A look back at Marvel’s Super Heroes Secret Wars toy line from Mattel

By Carlos Mejia     January 22, 2007


Marvel's Secretwars
© N/A

Last week we took a look back at the legendary DC toy line Super Powers by Kenner and in an effort to be fair, this week we’ll be looking back at Marvel Super Heroes Secret Wars line from Mattel. Consider this the yin to last week’s yang. 

In 1984 Mattel had acquired the Marvel license. Although Mattel was sitting on the cash cow that was He-Man and the Masters of the Universe, they acquired a superhero license in hopes that they would get another cash cow. However Mattel wanted the series to run with a comic book series—thus the well know series Marvel Super Heroes Secret Wars was created because of the toy line. The comic book proved to be popular with its very simple story. The biggest heroes and villains of Marvel formed two teams. Good and evil. From there they all kick each other’s respective butts. The series ran for 12 issues and even spawned a sequel. Even though the toy line launched the comic series, the comic became historic as it debuted Black Costume Spider-Man and a new Spider-Woman. Unfortunately the toy line did not see as much success as the comic book. 

The toy line only launched three full waves and an assortment of vehicles and play sets. Unlike DC’s Super Heroes, the Secret Wars figures were extremely basic and simple in style. There were no “power action” features and the most of the figures did not come with any accessories (no shield with Captain America? WTF?) with the exception of Wolverine and his claws, and a few villains with blaster guns. The A roster of heroes and villains of the Marvel universe were made into this series. Captain America, Iron Man, Daredevil, Dr. Doom and others were in the series. One of the most impressive figures of the series was Dr. Octopus who came with 4 tentacles attached to his body. Although the tentacles were limited to movement, it was an awesome figure and an accurate representation of the character at the time.  

Secretwars' Captain America

Each figure in the line had five points of articulation and the same exact body mold, much like Mattel’s MOTU line. Every figure did have a different and fairly accurate head sculpt, but the same body mold and lack of accessories probably ended up hurting the line more than anything else. To make matters worse, the paint on the figures easily wore off, which was a disappointment. You can’t have a Captain America with washed out stripes! Since the toys were targeted towards children—the figures did not really offer kids anything new or exciting that other action figures were doing at the time. However the series did provide fans with action figures of Marvel superheroes, which was something that had not been done in years prior to that. Not to mention the series did provide some really cool vehicles and play sets.

Requirement: From the look back at Mattel's Secret Wars toy line, extract everything from "Each figure in" down to "cool vehicles and play sets." word for word. The material after this passage isn't needed for anything here.

Recorded information:
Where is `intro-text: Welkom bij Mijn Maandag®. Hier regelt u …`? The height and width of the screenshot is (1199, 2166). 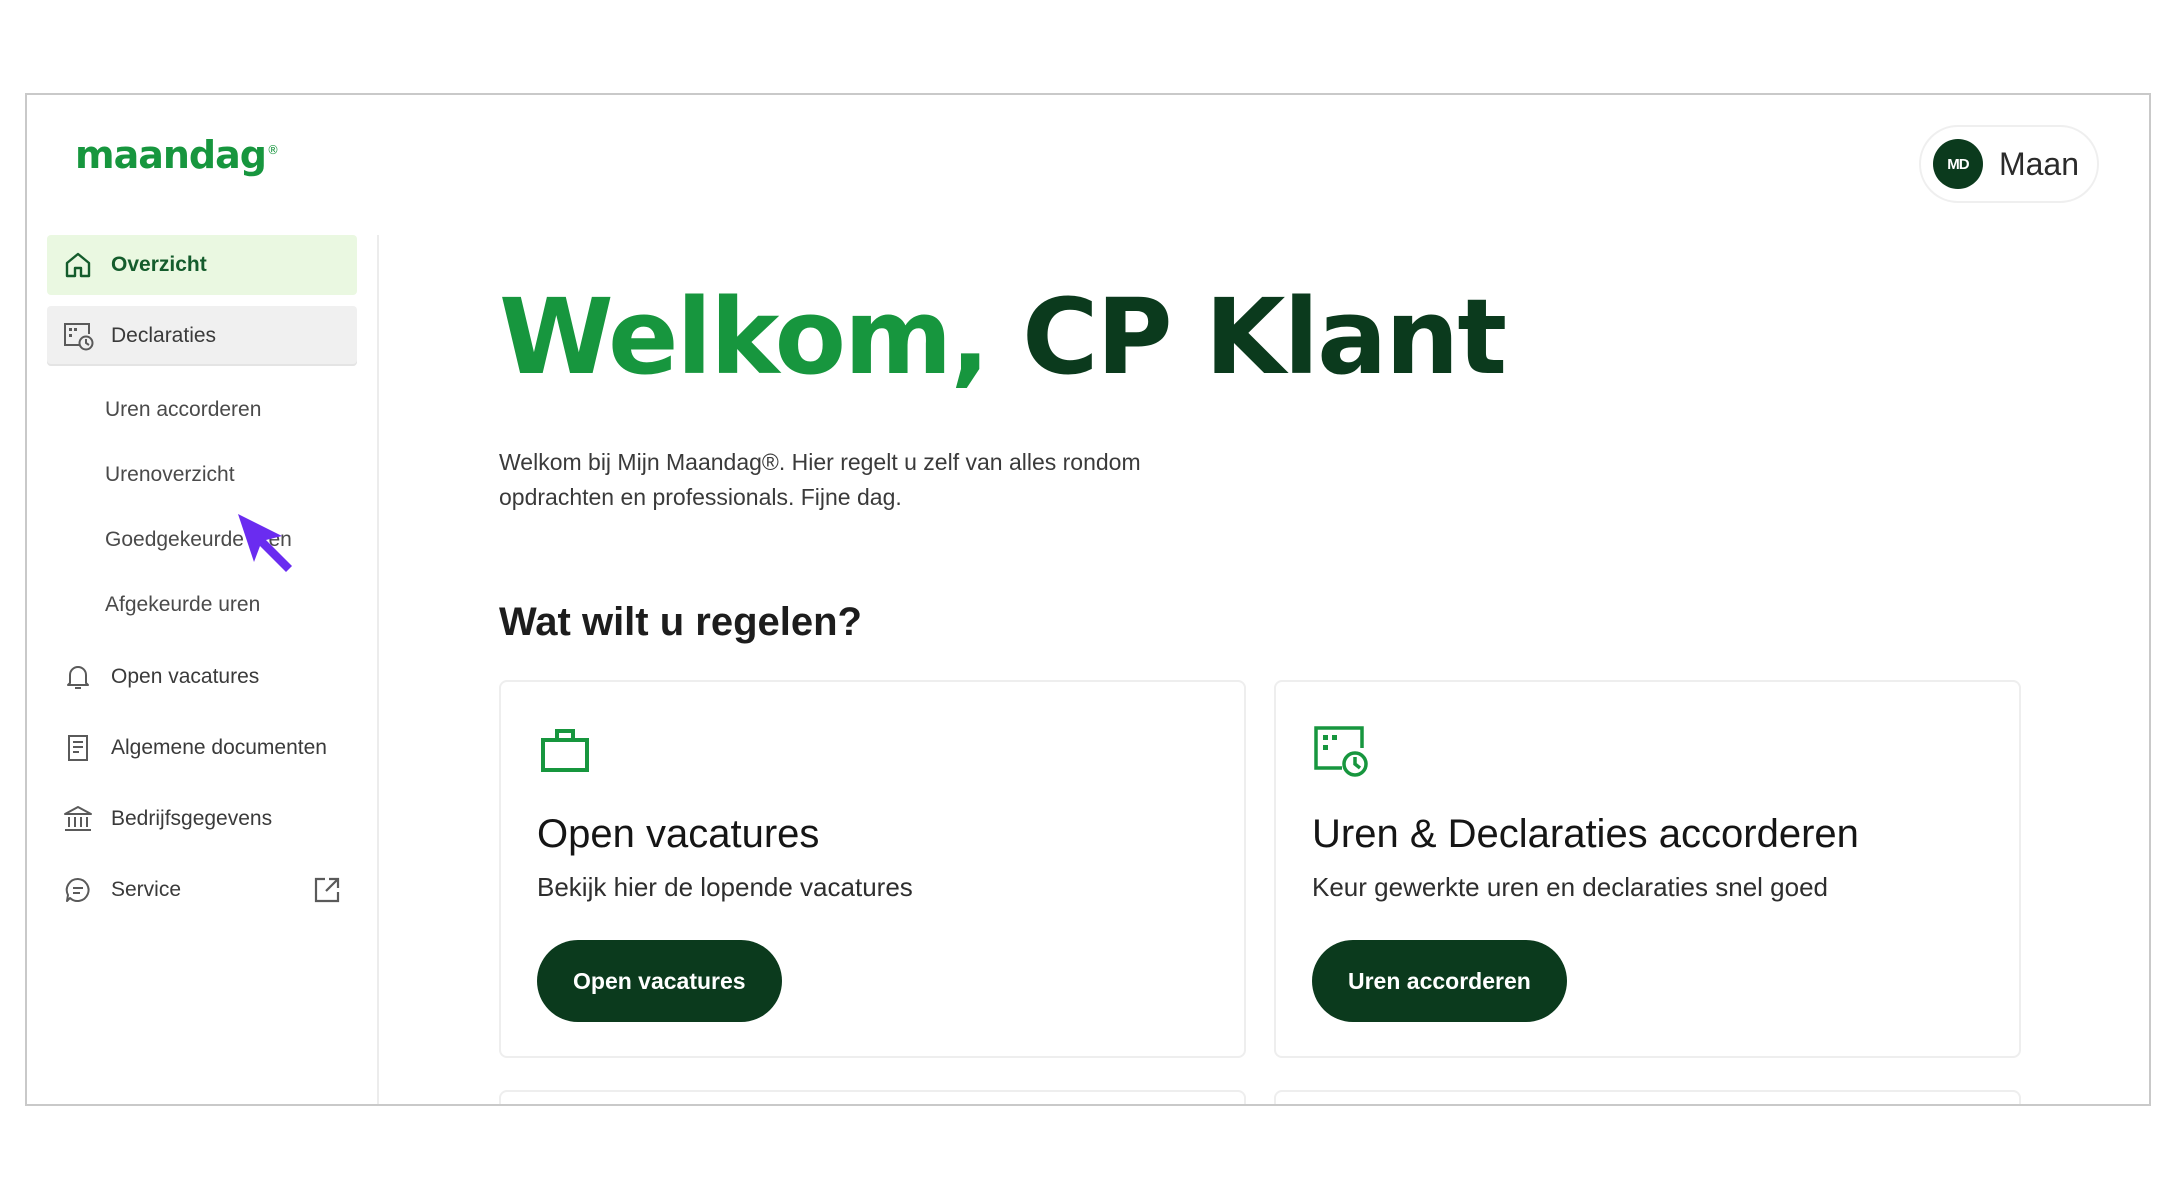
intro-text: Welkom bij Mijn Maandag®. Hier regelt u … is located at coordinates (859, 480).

Written solution:
Each figure in the line had five points of articulation and the same exact body mold, much like Mattel’s MOTU line. Every figure did have a different and fairly accurate head sculpt, but the same body mold and lack of accessories probably ended up hurting the line more than anything else. To make matters worse, the paint on the figures easily wore off, which was a disappointment. You can’t have a Captain America with washed out stripes! Since the toys were targeted towards children—the figures did not really offer kids anything new or exciting that other action figures were doing at the time. However the series did provide fans with action figures of Marvel superheroes, which was something that had not been done in years prior to that. Not to mention the series did provide some really cool vehicles and play sets.